Kierkegaard
– Post-scriptum, IIe
partie, 2e section, A) Le pathétique, §2
L’ironie
paraît quand on rapporte sans cesse les particularités du monde fini à l’exigence
éthique infinie et qu’on laisse éclater la contradiction. Celui qui le peut
avec habileté sans se laisser prendre à quelque relativité capable d’effaroucher
sa virtuosité, doit avoir exécuté un mouvement de l’infini, dans l’éventualité
où il serait un éthicien. [...] L’observateur ne pourra donc même pas le
surprendre à son incapacité de se voir lui-même sous un jour comique, car son
interlocuteur est aussi capable de parler de soi comme d’un tiers, de se rattacher
comme infime détail à l’exigence absolue ; de se rattacher, dis-je, et qu’il
est étrange de voir ce terme désignant la dernière difficulté de la vie, celle
de mettre en liaison des choses absolument différentes (comme l’idée de Dieu et
celle d’une promenade à Dyrehaven), s’appliquer aussi dans le langage à l’art
de taquiner ! Mais s’il est établi que notre homme est ironiste, il ne l’est
pas qu’il soit éthicien. Il ne l’est que s’il se rapporte en son for intérieur
à l’exigence absolue. Un pareil éthicien fait de l’ironie son incognito. C’est
en ce sens que Socrate était éthicien mais qui, je le souligne, tendait à la
limite du religieux ; aussi bien avons-nous montré précédemment (Sect. II,
chap. II) l’analogie que son existence présentait avec la foi. Qu’est-ce donc
que l’ironie, si l’on appelle Socrate un ironiste et si l’on ne se contente pas
d’en mettre en relief un seul aspect comme l’a fait à dessein ou non le Mag.

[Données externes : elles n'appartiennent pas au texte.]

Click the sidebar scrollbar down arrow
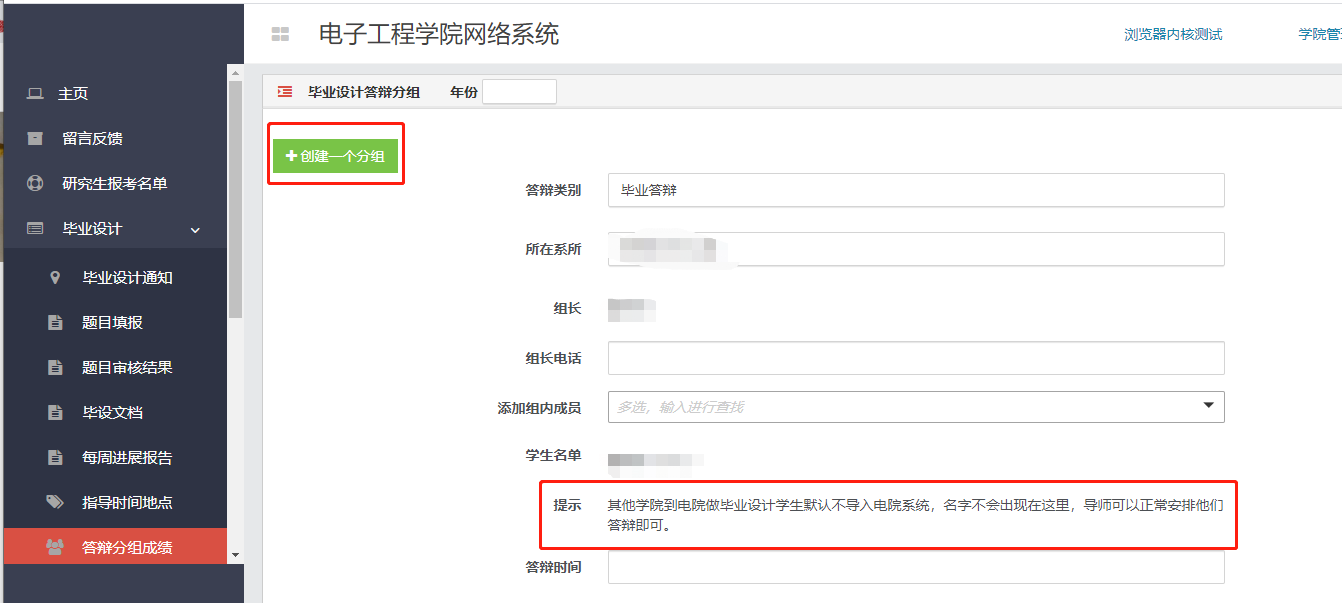The width and height of the screenshot is (1342, 603). coord(235,554)
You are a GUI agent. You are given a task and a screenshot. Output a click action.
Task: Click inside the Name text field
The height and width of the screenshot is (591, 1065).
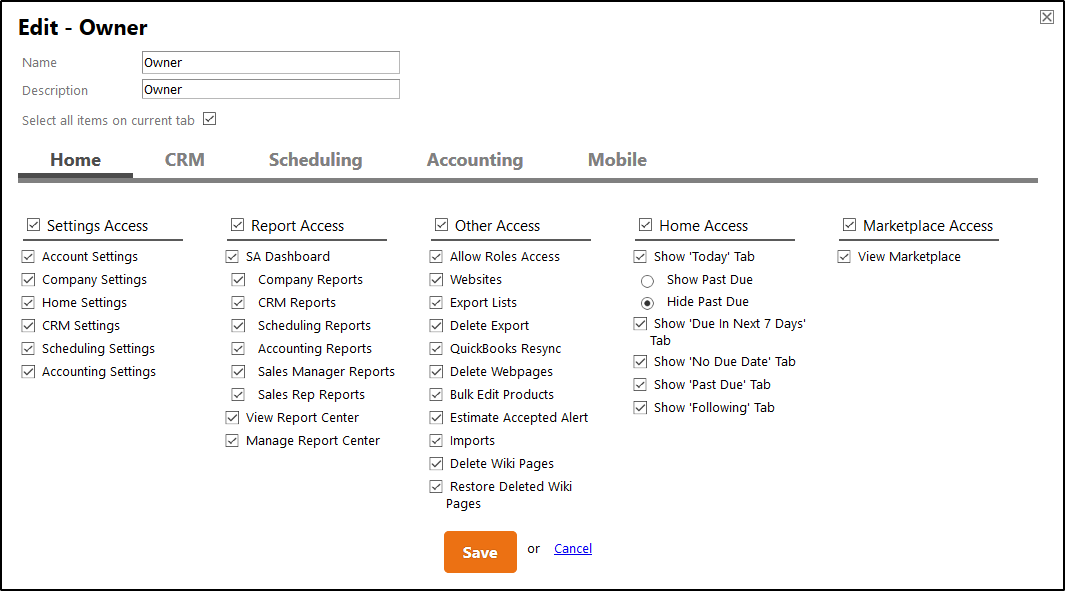270,62
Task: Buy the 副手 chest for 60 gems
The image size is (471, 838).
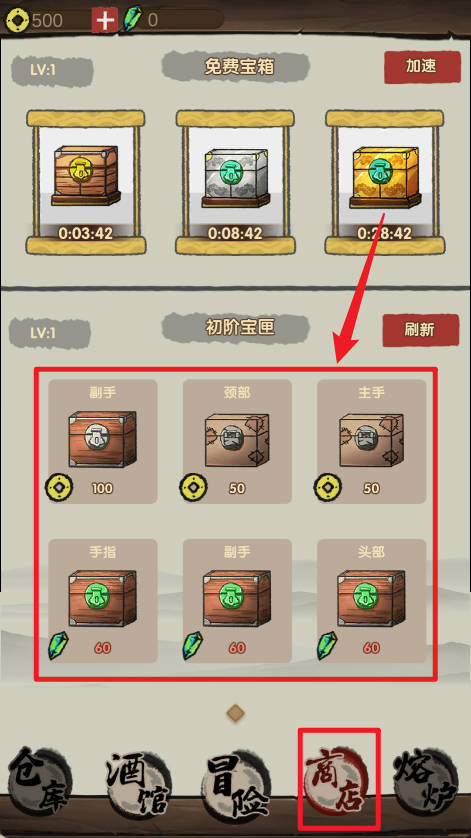Action: 237,601
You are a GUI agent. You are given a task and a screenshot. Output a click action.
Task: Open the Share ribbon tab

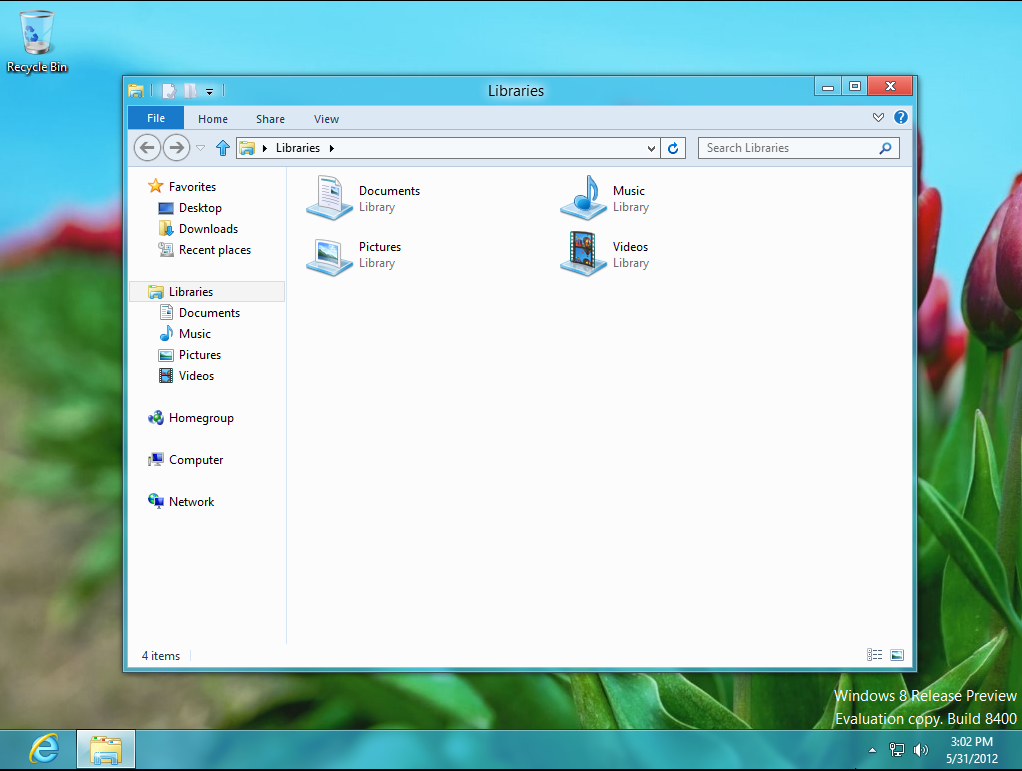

Kierkegaard dans sa thèse sur Le concept
d’ironie ? L’ironie est la synthèse de la passion éthique qui accentue
infiniment dans l’intériorité le je individuel rapporté à l’exigence éthique,
et de la culture qui, dans le monde extérieur, fait infiniment abstraction de
ce je individuel, comme d’une chose finie parmi toutes les autres choses finies
et particulières. Cette abstraction a pour effet, et c’est l’art de l’ironiste,
que personne ne remarque le premier aspect du je dont la véritable
infinitisation se trouve ainsi conditionnée[1]. Une foule de gens vivent
de la façon inverse ; ils s’empressent d’être quelque chose quand on les
regarde et de se donner si possible de l’importance à leurs propres yeux dès qu’ils
se voient observés ; mais tout au fond d’eux-mêmes, sous le regard de l’exigence
absolue, ils n’ont aucune envie d’accentuer leur moi propre.
L’ironie
est une détermination, une catégorie existentielle ; aussi rien n’est-il
plus ridicule que d’y voir une façon de parler, ou que de voir un écrivain tout
heureux d’avoir de temps à autre le ton ironique. Celui qui possède
essentiellement l’ironie, la possède tout le long du jour sans qu’elle soit
liée à aucune forme, parce qu’elle est en lui l’infinité.
L’ironie
est la culture de l’esprit ; elle succède à l’immédiateté ; puis
vient l’éthicien, puis l’humoriste, et enfin, l’esprit religieux. [...] Les
hommes portent toujours sur un pareil individu ce jugement : pour lui, il
n’y a rien qui compte. Et pourquoi ? Parce que pour lui, l’éthique a une
importance absolue ; c’est en cela, en effet, qu’il diffère des hommes en
général pour qui tant de choses sont importantes ; presque toutes le sont,
mais aucune absolument. – Mais, je l’ai dit, un observateur risque d’être dupe
s’il prend un ironiste pour un éthicien, car l’ironie n’est que la possibilité
de le devenir.
[1] La tentative désespérée
et manquée de l’éthique hégélienne, de faire de l’Etat la dernière instance de
l’éthique, est au plus haut point contraire à l’éthique en voulant donner les
individus au fini ; contre toute éthique, on y déserte la catégorie d’individualité
pour passer à celle de génération, d’espèce. [...]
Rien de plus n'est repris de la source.